In a parallel world, these graphic novels do exist.

When Leviathan by Scott Westerfeld came out in 2009, it probably wasn’t that common to have illustrations included in a novel that was obviously for teenagers. The publisher was afraid that the graphics would make the book too “immature” and “childish”. Perhaps they were forgetting The Curious Incident of the Dog in the Night-Time (2003), Extremely Loud and Incredibly Close (2005), and An Abundance of Katherines (2006)? Who knows. But Leviathan was definitely not the first of its hybrid kind.

Still I have to say it was Leviathan that introduced me to the graphic novel format—and I love it and I want to see more of it.




I used to think that with the added illustration, as a reader I would have less work to do. I don’t have to picture anything in my head since the image is already in front of me. In theory, that is. In actuality the reader has to do more work when there’s an illustration next to the text. Now it is up to the reader to check and double-check what the image conveys and how it is different or similar from the passage it is based on. It is, in short, a lot of work, and really, a lot of fun.

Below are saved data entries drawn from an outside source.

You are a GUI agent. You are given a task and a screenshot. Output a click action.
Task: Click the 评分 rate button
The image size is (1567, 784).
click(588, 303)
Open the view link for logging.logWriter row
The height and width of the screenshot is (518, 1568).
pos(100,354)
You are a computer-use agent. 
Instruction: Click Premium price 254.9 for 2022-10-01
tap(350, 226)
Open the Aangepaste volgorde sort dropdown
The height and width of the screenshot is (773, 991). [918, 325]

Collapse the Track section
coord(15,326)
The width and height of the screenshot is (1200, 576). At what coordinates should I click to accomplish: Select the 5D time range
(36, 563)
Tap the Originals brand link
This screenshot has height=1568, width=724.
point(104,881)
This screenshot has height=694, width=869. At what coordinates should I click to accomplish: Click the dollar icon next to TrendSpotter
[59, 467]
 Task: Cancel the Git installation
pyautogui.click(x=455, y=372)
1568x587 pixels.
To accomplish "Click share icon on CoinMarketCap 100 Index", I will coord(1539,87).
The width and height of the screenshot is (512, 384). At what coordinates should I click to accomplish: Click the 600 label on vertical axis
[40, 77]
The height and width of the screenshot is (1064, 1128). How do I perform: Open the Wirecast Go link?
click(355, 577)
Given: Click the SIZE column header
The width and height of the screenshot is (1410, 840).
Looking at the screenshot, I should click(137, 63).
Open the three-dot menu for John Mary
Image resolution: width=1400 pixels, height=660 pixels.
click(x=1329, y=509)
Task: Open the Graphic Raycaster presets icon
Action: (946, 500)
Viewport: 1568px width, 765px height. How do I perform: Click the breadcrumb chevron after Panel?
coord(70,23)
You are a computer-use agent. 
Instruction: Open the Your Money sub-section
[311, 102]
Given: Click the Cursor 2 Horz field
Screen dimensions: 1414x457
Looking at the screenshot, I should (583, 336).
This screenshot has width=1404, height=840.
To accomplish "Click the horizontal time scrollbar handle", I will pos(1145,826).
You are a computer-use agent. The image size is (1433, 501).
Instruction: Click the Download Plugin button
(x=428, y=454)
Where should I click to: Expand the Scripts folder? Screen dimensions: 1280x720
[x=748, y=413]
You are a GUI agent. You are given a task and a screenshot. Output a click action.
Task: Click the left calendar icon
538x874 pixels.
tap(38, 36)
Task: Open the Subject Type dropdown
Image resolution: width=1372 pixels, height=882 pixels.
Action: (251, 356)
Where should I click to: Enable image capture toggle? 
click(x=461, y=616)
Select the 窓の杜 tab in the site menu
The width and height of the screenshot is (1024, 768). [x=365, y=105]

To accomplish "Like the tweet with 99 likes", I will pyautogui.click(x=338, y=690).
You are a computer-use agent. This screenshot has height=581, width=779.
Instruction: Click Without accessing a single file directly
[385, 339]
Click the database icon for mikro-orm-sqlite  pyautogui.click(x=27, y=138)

And when the style and aesthetics of the artist match in every way the essence and the central thought of the narrative, there is magic, glorious magic. As a literary genre steampunk heavily relies on visual descriptions of intricate clockwork and mechanical monsters. There is also a ‘nostalgic’ vibe to it. Keith Thompson managed to capture both.


So, thinking along this line, here are three collaborations to transform novels into graphic novels I would love to see but most likely never will. Some of them, like Westerfeld and Thompson, have ultra high compatibility, kind of like cinnamon and brown sugar. Others are more probably more like yoghurt and chips—you have to pretend a little for it to work, but once you’ve tried it you know they’re simply meant to be.





Nao Tsukiji x Cinder (2012) by Marissa Meyer

Nao Tsukiji’s style is all about creating decadence. She also likes to draw characters who have mysterious allure, and seem to have a fetish of some kind, and ruins that seem defiant. With that kind of flamboyance and provocative aesthetics, it really makes one wonder what does New Beijing look like through her eyes, and how she will bring to life a cyborg in a ball gown.









Camilla d’Errico x Momo (1973) by Michael Ende 


Girls dominate Camilla d’Errico’s drawings, or more specifically, girls with strange, grotesque things in their hair. That doesn’t sound like Momo, does it? Probably more like Alice to be honest. Not to mention the grey gentlemen in Momo are meant to look more like Agent Smith in The Matrix than what I have in mind, which is precisely why I want to see Camilla d’Errico’s take on the story: I want to see contrast inverted, reality subverted!




Amy Sol x The Little Women (1868) by Louisa May Alcott

This duo is probably what I mean by cinnamon and brown sugar. There is kindness in Amy Sol’s artwork. It’s more than the soft, comforting colours of wood and the gentle curves that tug at your heartstrings. She doesn’t pull you into another world. Instead she sits quietly, waiting for you to start the conversation. Gentle love. That is what I want to see in the art of The Little Women. Of course, because it’s Amy Sol, I expect to see some kind of Asian flavour to it.




I can think of a few more, but this is all for now. I probably won’t get to discuss the nuances found in the gaps between text and illustration in my thesis, but ever since Leviathan, it is something that has been on my mind. Is there a sweet spot that the illustrator must find? If balance between art and text is essential, then what is the reader meant to do with a sense of dissonance if it arises? 

Still wondering? So am I.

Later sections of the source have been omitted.